The Habitat Integrity Index (HII) program conducted by the Idaho Conservation Data Center (ICDC, now the INHP) was the first rangewide effort aimed at monitoring Lepidium papilliferum and its habitat. The HII was initiated in 1998 and ran for 5 years through 2002 (Mancuso and Moseley 1998; Mancuso et al. 1998; Mancuso 2000, 2001, 2002, 2003). Although 52 transects were established over the years, a total of 17 transects were sampled during all years of HII monitoring (Mancuso 2003, p. 3); no rangewide monitoring of L. papilliferum was conducted in 2003. Monitoring was initially based on a system of transects of varying lengths across the range of L. papilliferum, each subjectively located to include 10 slickspots on sites known to contain L. papilliferum (summarized in Sullivan and Nations 2009, p. 33; see Mancuso et al. 1998 for details). The primary goal of the HII methodology was to assess the overall habitat condition, including attributes associated with the slickspots and the sagebrush-steppe habitat; L. papilliferum abundance was assessed categorically (assigned to a range of values) in this program.

In 2004, the HII was replaced by the Habitat Integrity and Population (HIP) monitoring protocol, also implemented by the ICDC. HIP monitoring has been conducted annually since its implementation, thus 5 years of HIP data are now available (through 2008) (ICDC 2008, p. 2; State of Idaho 2008).

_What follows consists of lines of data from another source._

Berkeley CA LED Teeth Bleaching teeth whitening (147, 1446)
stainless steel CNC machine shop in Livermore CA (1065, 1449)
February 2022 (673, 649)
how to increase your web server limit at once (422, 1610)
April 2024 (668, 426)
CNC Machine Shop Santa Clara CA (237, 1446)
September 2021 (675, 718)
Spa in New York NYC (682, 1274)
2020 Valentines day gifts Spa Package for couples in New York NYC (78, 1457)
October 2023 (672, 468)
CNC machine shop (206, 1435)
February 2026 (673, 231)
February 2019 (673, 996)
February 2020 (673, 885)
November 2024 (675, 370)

The HIP protocol was designed to provide data more replicable and specific to the monitoring required for the Candidate Conservation Agreement (CCA) developed by the State of Idaho, BLM, and others in 2003 (State of Idaho et al. 2003). HIP presents measures of habitat, disturbance, and plant community attributes at each transect as well as counts of L. papilliferum rosettes and reproductive plants observed (with the exception of 2004, which still utilized categorical assessments of plant abundance). Similar to the HII protocol, HIP is based on transects of varying lengths subjectively located to include 10 slickspots along their lengths (see Colket 2005 for details on the HIP methodology); however, the HIP protocol includes a significantly greater number of rangewide transects, having increased from the original 70 established in 2004 to 80 today (ICDC 2008, p. 3).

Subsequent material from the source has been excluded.